We're presenting you a brief resume of an article by Craig Wilkey, manager at Dell EMC, in which he presents his vision of the evolution of Knowledge Management, from document capture...
In this article, written in the Bloomfire website, the 3 main reasons to explain why Knowledge Management is critical in the healthcare industry are described.
The article says that an estimated 324,824,350 people currently live in the United States. Of course, not all of those people are utilizing the nation’s healthcare system. Regardless, imagine the amount of knowledge and expertise required to treat every individual patient’s unique symptoms.
Also there are currently 5,627 registered hospitals in the U.S., with a collective total of 12,440,670 employees. Every single one of these employees must be trained when they begin new jobs or transfer clinics and hospitals, and continue being trained throughout their career as treatments and procedures evolve.
1. Turn information overload into educated and empowered decision making.
Healthcare professionals are experiencing a paradox similar to that of other industries in the age of data and technology; they are constantly overwhelmed with new information, but struggle to find the information they need in the moment they need it.
An overload of information in the healthcare industry can quite literally save lives, if professionals have the ability to quickly access it from anywhere, anytime. However, doctors still largely base their decisions (is surgery the next step, is this a matter of urgency, what medication should be prescribed, etc.) on both personal knowledge and experiences, as well as the limited information regarding the patient available to them on a clipboard or screen.
This comes as no surprise in a system where doctors see up to 40 patients per day. There is rarely time within individual appointments to track down and consult other doctors (who are most likely busy with their own patients). Consider this scenario: A patient comes to their primary care provider experiencing symptoms that have their doctor perplexed. More than likely, she will make a (highly) educated guess as to what the sickness may be, and make a prescription based on this assumption. It may solve the problem, it may not.
But what if she not only had access to her own wealth of knowledge regarding symptoms, but the knowledge of every other medical professional in the hospital, all in the 20 minutes she has with her patient? It’s very likely that another doctor has seen this set of symptoms in a patient, and has some valuable suggestions as to what steps to take next.

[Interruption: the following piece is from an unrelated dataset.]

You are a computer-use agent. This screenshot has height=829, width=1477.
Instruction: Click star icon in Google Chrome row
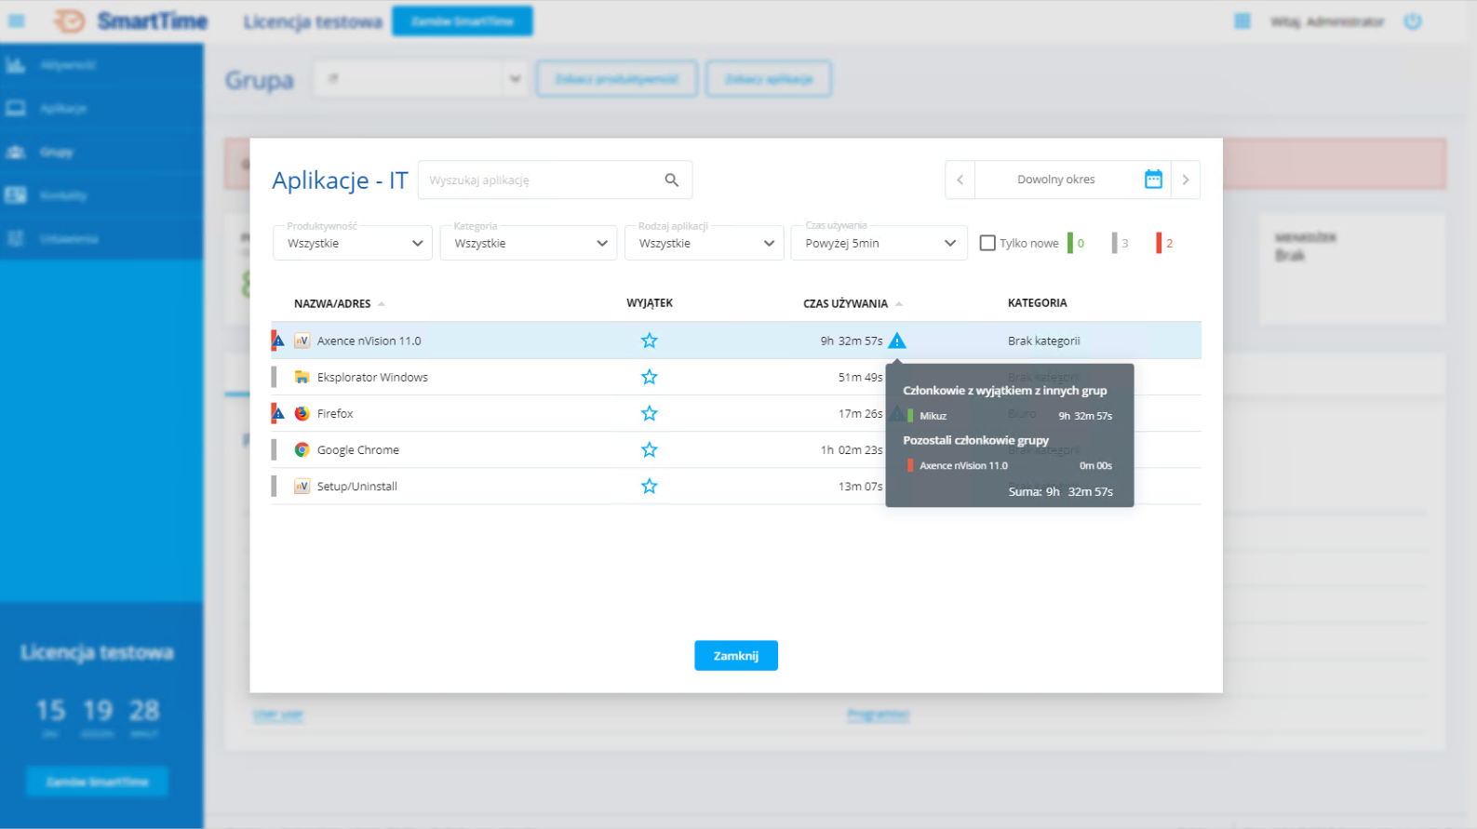(x=649, y=449)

An advanced and meticulously organized knowledge management solution allows this doctor to immediately search and identify symptoms, procedures, and other valuable information that could forever change the lives of patients for the better.
2. There is no room for error in the medical field.
As hospitals continue to consolidate staff, medical malpractice is on the rise. As staff leave or are laid off, their knowledge of procedures and current best practices leave with them, resulting in a higher frequency of mistakes.
Here’s the thing with mistakes in the healthcare industry; if an employee in an office setting sleeps through an 8am meeting, they may face no consequences. They may be reprimanded. If this is a pattern, they may even be fired. But they will not be sued, and no one will be physically harmed.
This is not necessarily the case in healthcare. It’s possible that a mistake may not have serious consequences, but it is also possible that a mistake may result in a tragedy or multi-million dollar lawsuit. Most health care professionals would rather not take the risk.
Knowledge management solutions allow hospitals to completely standardize all procedures and provide easily accessible trainings on these procedures. If the knowledge sharing solution has a powerful search and a mobile application, doctors, nurses, and medical technicians can access procedures at a moment’s notice, while on the go.
3. Collaborate with other medical professionals while protecting doctor/patient confidentiality.
Medical records are now almost entirely updated, stored, and transferred electronically, and there are obvious benefits to this transition. Medical records can be searched and easily shared among doctors and specialists. Not to mention, it’s much less difficult to lose an electronic medical record than it is an old tattered folder that is faxed from clinic to clinic.
With all these benefits, some medical professionals still have concerns about electronic record keeping, and for good reason. The digital transition presents new threats to patients’ privacy, the doctor/patient relationship, and doctor/patient confidentiality.
So, how do medical professionals collaborate and learn from each other’s past and present cases without violating these relationships? A knowledge management solution allows care providers to document and share symptoms, or any other information that may be helpful, while keeping the patient anonymous. This way, potentially life-saving knowledge is not off-limits, and patients privacy remains protected.